I listened to Avril Lavigne a lot after my divorce in 2002, especially the song, “Complicated.” According to biography.com, her music is described as a “rock, punk and rebellious style.”
That sounded great.
My worship music had been traded for songs that aligned more like my rebellious, why-is-this-happening-to-me-life at the time. I completed my “defiance” with a belly button ring.

Over the next year, my hardened heart was hit with several divine appointments. I knew what they were doing though, because that used to be me on the other side of the table talking about God
I smiled as they talked, all the while thinking, “Well, your life doesn’t suck like mine, so you do not know or understand how I feel.”
It was all about me and my dreams and how those did not come true. Like I wanted.
That was one of the many mistakes I made before knowing Christ.

Then, I discovered Jesus for real.
I began to read the Bible through for the first time and it was FULL of people who were in pain and crying out to the Lord.
And praising Him in their suffering.
Slowly, my eyes were opened and my mind became clear to how someone could worship God in the depths of despair.
He knew all about pain.

At first, it was baffling how the same heartbreaking lament were also words of praise.
The book of Psalms was like an unexplored galaxy of human emotions telling me someone else had felt the same way I did.
I wasn’t raised on the Bible as a whole book of one seamless story that creates a holy tapestry. I continued to struggle with my own dreams vs. what God might have planned.
Discovering how I could feel peace in the midst of category five hurricane was exactly as the book says. Beyond human comprehension.

Was it actually okay to drown my pillow with tears or feel like I was sinking in mud and couldn’t move? Could “Christians” feel like they had waves crashing over them that took away my every breath?
It was a long time before I saw the Bible not as a book of rules, but rather a divinely inspired collection of life stories and letters from a Heavenly Father, who wants to guide me from the watery depths of darkness to the fresh air of freedom and light.


It’s been twenty years since Avril Lavigne and I cried, “Why’d you have to go and make things so complicated?”
Wow. I remember it like it was yesterday. I was in my green, Honda Civic that had a sunroof and two little blonde girls in the backseat. It was a rebellious time for me and the Lord.
Imagine my surprise when one of Avril’s songs began playing on a Christian music station a few years ago.
Oddly enough, life was complicated again and I felt like I was underwater.
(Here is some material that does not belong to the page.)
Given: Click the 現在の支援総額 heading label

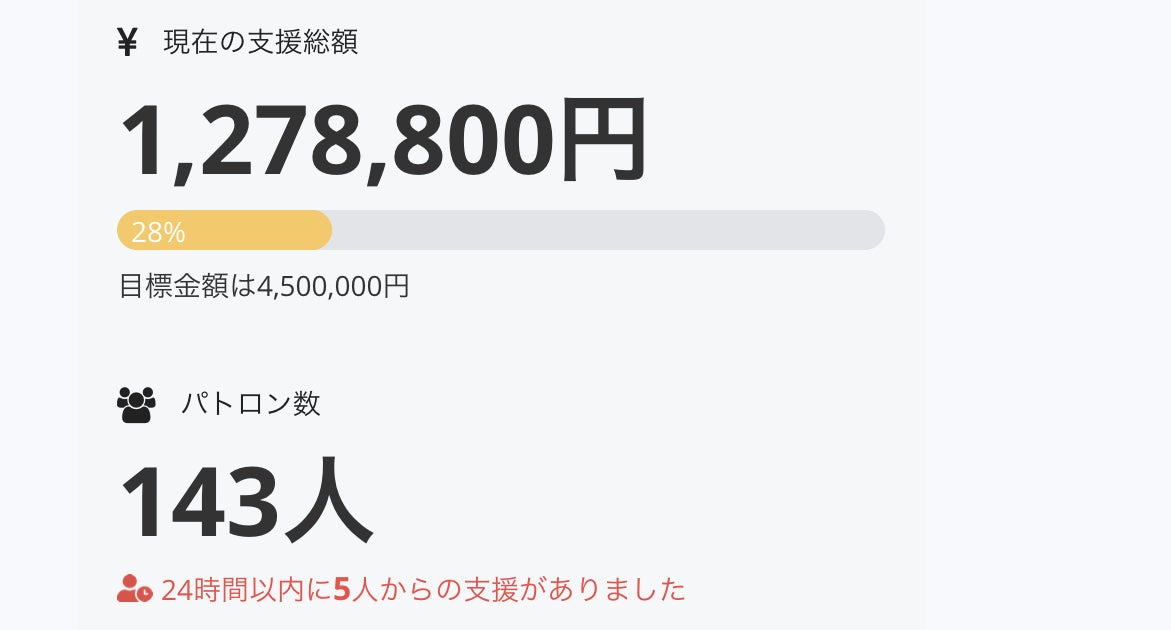Looking at the screenshot, I should [260, 43].
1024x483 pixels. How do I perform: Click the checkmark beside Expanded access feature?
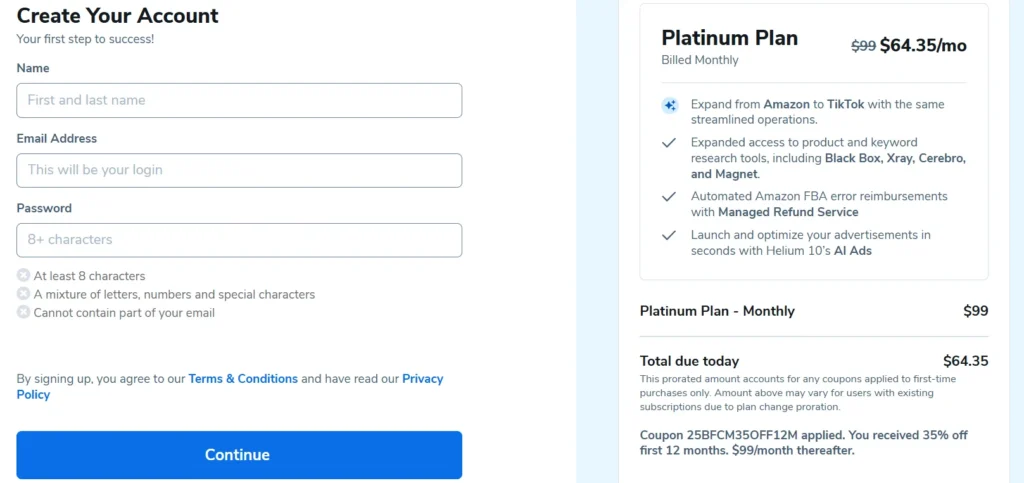click(x=669, y=143)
Avril Lavigne never thought she’d be on Christian radio. But the former pop-punk princess found herself there last October (2018), when her uplifting anthem “Head Above Water” became an unexpected crossover hit on Billboard’s Hot Christian Songs chart, peaking at No. 2.
usatoday.com

She once again had a song that aligned with my life, but this time it wasn’t from the rejected relationship club scene.
It sounded like she was talking to God.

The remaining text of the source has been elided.